How to gradually add types to an existing untyped python codebase.

How to gradually start adding type hints to python projects
Photo by Amador Loureiro / Unsplash

Wouldn’t it be cool to start adding types to an existing code base? Yes, but usually that requires a change in the underlining data types we used. For example, we could have a code that heavily relies on non-typed dictionary manipulations:

def v2_modulus(v):
    return sqrt(v["x"] ** 2 + v["y"] ** 2)

This is a simple case, but we could also have some .get, del, .clear or any other dict calls, so my first approach wouldn’t be to create a dataclass or class. We can use TypedDict:

from typing import TypedDict

class Vec2(TypedDict):
    x: float
    y: float

def v2_modulus(v: Vec2):
    return sqrt(v["j"] ** 2 + v["n"] ** 2)

Oh, sorry, I made a mistake while retyping this, I wrote v["j"] and v["n"] which clearly are not valid keys for our new Vec2. Luckily I was able to notice that with mypy:

error: TypedDict "Vec2" has no key 'j'
error: TypedDict "Vec2" has no key 'n'

What if instead of using dict we were one of the functional-minded cool kids who liked immutability with namedtuples? Well, we are in a better situation because mypy we can check whether we access a defined attribute. But it won’t catch typing errors:

from collections import namedtuple

Vec2 = namedtuple("Vec2", "x y")
v = Vec2(1, 2)
v.x + v.z
v.x + {}

It can’t catch v.x + {} because it namedtuple lacks typing information. It only defines fields:

error: "Vec2" has no attribute "z"

But you may have guessed it, for every untyped data there is a typed counterpart. Introducing typing.NamedTuple:

from typing import NamedTuple

class Vec2(NamedTuple):
    x: float
    y: float

v = Vec2(1, 2)
v.x + v.z
v.x + {}

This will catch all the problems with the previous code:

error: "Vec2" has no attribute "z"
error: Unsupported operand types for + ("float" and "Dict[, ]")

What if we only used raw tuples? Well, it’s easier:

from typing import Tuple

Vec2 = Tuple[float, float]

v: Vec2 = (1, 2)
v[0] + v[1]
v.x + v.z

The change here is that instead of creating an object of a given type, we need to add a type hint to the newly created variable to indicate its type.

error: "Tuple[float, float]" has no attribute "x"
error: "Tuple[float, float]" has no attribute "z"

Now imagine that we want to fetch an Account based on its id:

class Account: ...
def get_acc(acc_id: int) -> Account: ...

Having account_id defined as an int or string or whatever “real” type it could be, is a really bad idea. And int is an int and shouldn’t be used as an account identifier, at least from a typing perspective. For this kind of situation, we can use NewType.
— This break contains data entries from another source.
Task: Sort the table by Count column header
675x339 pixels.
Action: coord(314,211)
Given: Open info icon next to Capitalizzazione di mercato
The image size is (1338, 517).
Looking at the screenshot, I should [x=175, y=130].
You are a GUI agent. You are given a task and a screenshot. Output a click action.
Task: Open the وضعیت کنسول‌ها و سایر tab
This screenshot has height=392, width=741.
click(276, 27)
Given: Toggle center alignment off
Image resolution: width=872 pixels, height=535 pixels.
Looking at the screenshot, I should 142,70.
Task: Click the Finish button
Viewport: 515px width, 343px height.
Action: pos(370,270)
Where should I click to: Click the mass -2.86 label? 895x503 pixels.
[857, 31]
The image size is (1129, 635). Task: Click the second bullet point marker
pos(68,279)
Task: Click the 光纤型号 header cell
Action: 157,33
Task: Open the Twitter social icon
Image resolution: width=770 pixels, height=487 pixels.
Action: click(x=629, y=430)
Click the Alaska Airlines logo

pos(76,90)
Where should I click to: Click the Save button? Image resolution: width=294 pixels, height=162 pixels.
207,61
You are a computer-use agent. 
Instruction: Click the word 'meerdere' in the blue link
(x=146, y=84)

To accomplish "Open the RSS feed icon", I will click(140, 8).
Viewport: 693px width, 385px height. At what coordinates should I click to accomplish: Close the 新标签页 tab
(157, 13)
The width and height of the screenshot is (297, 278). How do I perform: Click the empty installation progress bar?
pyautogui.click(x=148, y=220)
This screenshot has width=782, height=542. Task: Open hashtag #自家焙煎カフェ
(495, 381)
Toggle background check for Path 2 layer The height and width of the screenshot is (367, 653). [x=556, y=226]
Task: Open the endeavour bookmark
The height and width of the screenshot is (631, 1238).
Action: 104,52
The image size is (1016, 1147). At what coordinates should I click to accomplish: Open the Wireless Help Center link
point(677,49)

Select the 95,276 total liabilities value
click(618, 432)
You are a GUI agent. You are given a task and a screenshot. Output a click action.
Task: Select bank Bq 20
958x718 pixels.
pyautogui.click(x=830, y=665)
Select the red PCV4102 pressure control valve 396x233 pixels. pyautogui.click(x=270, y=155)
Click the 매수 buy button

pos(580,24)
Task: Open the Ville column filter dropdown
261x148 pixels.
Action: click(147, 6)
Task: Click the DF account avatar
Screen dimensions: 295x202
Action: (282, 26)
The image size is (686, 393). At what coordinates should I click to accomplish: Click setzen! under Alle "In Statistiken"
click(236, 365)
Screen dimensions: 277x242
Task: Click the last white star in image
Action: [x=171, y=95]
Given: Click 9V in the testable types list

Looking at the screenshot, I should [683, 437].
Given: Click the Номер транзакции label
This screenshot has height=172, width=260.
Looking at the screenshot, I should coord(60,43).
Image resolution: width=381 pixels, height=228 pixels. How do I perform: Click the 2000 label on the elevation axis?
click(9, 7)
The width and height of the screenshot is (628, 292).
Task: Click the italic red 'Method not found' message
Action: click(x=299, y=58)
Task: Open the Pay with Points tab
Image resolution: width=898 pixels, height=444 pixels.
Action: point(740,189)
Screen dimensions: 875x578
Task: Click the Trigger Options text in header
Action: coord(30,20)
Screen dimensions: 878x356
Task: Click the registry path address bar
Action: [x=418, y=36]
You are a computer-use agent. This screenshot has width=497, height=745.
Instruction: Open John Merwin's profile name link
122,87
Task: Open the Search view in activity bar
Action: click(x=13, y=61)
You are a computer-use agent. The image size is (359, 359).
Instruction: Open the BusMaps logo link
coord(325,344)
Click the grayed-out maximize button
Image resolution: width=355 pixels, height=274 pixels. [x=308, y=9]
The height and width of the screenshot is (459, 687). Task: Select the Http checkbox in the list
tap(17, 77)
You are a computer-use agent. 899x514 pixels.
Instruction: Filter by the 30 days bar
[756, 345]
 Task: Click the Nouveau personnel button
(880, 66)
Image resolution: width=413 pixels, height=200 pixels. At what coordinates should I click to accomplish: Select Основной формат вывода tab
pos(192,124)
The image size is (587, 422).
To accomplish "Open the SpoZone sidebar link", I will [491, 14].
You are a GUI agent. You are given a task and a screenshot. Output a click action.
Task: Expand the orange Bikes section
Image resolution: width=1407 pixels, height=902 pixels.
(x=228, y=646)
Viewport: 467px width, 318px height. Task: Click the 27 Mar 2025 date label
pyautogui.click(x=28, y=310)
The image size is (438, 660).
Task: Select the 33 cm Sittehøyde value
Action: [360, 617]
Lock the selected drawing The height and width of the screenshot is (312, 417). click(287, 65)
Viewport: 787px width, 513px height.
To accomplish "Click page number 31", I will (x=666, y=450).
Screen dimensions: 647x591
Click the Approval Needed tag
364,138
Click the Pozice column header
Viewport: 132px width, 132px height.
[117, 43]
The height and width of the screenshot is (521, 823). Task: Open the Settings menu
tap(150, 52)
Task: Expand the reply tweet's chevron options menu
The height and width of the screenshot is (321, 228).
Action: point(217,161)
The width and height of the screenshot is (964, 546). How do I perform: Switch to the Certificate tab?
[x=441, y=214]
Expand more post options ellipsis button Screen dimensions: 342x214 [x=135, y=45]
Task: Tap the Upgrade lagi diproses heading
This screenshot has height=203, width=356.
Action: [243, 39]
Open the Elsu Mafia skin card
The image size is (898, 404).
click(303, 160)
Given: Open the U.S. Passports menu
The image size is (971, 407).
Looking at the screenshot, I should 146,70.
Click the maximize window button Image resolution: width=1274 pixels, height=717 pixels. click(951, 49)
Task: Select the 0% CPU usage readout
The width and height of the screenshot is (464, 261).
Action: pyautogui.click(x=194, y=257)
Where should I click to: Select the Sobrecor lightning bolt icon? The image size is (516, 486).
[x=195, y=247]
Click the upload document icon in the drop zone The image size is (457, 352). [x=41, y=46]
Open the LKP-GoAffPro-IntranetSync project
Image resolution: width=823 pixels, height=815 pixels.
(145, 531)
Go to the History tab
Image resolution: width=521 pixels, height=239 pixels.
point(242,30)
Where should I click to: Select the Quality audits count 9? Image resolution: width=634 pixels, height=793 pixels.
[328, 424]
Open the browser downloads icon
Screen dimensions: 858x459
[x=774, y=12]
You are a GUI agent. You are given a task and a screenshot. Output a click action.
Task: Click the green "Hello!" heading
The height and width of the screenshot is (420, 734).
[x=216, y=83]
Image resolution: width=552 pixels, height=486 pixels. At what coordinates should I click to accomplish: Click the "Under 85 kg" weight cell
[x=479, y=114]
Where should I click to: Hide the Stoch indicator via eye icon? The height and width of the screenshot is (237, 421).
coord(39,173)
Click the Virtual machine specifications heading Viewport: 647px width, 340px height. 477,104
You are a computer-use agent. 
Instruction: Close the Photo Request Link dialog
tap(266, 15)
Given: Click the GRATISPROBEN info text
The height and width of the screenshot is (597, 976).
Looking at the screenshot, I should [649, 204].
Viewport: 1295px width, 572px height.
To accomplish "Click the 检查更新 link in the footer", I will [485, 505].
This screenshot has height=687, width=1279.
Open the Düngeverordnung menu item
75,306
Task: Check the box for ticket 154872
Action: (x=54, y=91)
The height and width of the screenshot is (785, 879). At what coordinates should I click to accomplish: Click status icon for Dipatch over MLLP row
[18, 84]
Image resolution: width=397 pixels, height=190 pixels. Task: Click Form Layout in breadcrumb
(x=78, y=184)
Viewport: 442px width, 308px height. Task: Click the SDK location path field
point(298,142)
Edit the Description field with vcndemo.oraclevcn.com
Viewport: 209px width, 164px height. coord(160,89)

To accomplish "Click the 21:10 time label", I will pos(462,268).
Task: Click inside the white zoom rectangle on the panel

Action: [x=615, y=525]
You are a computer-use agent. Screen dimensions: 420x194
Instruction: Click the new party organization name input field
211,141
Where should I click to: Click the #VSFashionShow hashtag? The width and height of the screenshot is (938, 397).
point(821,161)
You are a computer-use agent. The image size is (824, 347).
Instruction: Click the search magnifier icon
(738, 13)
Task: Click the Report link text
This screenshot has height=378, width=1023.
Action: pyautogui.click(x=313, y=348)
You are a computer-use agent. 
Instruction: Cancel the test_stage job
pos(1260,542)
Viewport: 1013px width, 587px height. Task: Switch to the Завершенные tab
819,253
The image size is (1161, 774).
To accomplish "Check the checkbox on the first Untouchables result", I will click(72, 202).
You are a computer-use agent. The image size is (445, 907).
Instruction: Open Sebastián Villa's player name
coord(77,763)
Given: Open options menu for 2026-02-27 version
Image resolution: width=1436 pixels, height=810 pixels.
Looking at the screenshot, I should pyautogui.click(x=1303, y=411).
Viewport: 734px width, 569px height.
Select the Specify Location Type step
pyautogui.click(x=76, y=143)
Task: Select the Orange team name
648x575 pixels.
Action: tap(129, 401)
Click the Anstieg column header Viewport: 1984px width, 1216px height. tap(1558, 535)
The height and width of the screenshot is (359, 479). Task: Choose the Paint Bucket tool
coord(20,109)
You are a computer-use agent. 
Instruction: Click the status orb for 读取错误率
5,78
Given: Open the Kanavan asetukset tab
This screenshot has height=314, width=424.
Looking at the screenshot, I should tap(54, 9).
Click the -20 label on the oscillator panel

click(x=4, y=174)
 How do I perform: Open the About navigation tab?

AccountId = NewType("AccountId", int)
class Account: ...
def get_acc(acc_id: AccountId) -> Account: ...

That would produce an error:

error: Argument 1 to "get_acc" has incompatible type "int"; expected "AccountId"

Structural Duck-Typing

Believe it or not, duck-typing is nothing more than the implicit definition of an interface, that when is not honored an exception is thrown. What would happen if we have a lot of duck-typed code, like our Vector2 example:

from dataclasses import dataclass
from typing import NamedTuple
from math import sqrt

class Vector2:
    x: float
    y: float

class Vector3(NamedTuple):
    x: float
    y: float
    z: float

class Vector4:
    def __init__(self, x, y, z, w):
        self.x = x
        self.y = y
        self.z = z
        self.w = 2

def modulus(v2):
    return sqrt(v2.x + v2.y)


We really don’t want to start touching those Vector types at all, but what we could do is add some extra typing to modulus to indicate that in reality it only semantically works for the Vector2 type.

from typing import Protocol

class V2(Protocol):
    def x(self) -> float: ...
    def y(self) -> float: ...

def modulus(v2: V2):
    return sqrt(v2.x + v2.y)

V2 is a protocol with two read-only (@property) attributes: x and y. The read-only thing is important in this example because of the use NamedTuple in Vector4.

At the time of writing structural typing is not supported for modules by mypy: mypy#5018. Worst case scenario you can wrap Module in classes, and call it the day.